_YOUR TASK_. Whenever "Given" appears in a line, please copy that line from the data.

_LISTED ENTRIES_.

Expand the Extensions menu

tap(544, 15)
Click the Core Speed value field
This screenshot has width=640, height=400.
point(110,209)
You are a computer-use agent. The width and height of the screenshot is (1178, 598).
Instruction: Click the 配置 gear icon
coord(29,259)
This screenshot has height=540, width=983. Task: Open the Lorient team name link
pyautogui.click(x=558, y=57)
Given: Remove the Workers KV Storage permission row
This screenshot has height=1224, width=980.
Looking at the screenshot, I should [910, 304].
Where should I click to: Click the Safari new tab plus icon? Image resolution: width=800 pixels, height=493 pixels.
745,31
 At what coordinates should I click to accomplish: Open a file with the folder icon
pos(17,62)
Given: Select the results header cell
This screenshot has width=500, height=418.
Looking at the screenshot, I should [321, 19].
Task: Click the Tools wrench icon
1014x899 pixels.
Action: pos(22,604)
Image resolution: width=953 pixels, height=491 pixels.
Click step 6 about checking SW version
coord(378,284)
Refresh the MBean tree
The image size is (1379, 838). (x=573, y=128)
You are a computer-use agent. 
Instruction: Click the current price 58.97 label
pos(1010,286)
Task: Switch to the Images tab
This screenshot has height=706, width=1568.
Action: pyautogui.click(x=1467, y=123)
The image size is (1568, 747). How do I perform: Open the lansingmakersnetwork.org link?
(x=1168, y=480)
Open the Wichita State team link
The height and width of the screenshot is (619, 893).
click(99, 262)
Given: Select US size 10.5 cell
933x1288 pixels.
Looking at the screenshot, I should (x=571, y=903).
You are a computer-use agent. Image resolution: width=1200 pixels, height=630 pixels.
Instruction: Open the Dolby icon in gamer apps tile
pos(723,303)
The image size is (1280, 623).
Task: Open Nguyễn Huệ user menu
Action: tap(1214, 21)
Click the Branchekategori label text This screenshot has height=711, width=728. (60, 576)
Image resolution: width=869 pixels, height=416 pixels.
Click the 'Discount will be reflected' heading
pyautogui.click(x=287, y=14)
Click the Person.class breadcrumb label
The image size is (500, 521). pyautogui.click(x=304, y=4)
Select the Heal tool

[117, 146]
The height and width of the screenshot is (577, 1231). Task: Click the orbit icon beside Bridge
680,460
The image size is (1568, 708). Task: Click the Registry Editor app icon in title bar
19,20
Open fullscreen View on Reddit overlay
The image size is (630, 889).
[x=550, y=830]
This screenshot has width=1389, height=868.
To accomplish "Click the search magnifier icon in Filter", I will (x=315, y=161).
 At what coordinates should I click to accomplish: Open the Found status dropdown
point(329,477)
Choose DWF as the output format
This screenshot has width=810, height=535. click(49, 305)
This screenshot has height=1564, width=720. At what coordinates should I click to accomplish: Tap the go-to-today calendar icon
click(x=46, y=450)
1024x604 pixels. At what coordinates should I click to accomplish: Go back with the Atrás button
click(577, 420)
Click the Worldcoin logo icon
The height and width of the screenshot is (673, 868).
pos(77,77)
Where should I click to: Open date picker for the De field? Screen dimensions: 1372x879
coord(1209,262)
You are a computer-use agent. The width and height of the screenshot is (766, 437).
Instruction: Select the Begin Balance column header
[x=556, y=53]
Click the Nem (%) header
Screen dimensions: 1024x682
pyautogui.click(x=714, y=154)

_ANSWER BOX_.
Given: Remove the Workers KV Storage permission row
Given: Select the results header cell
Given: Select US size 10.5 cell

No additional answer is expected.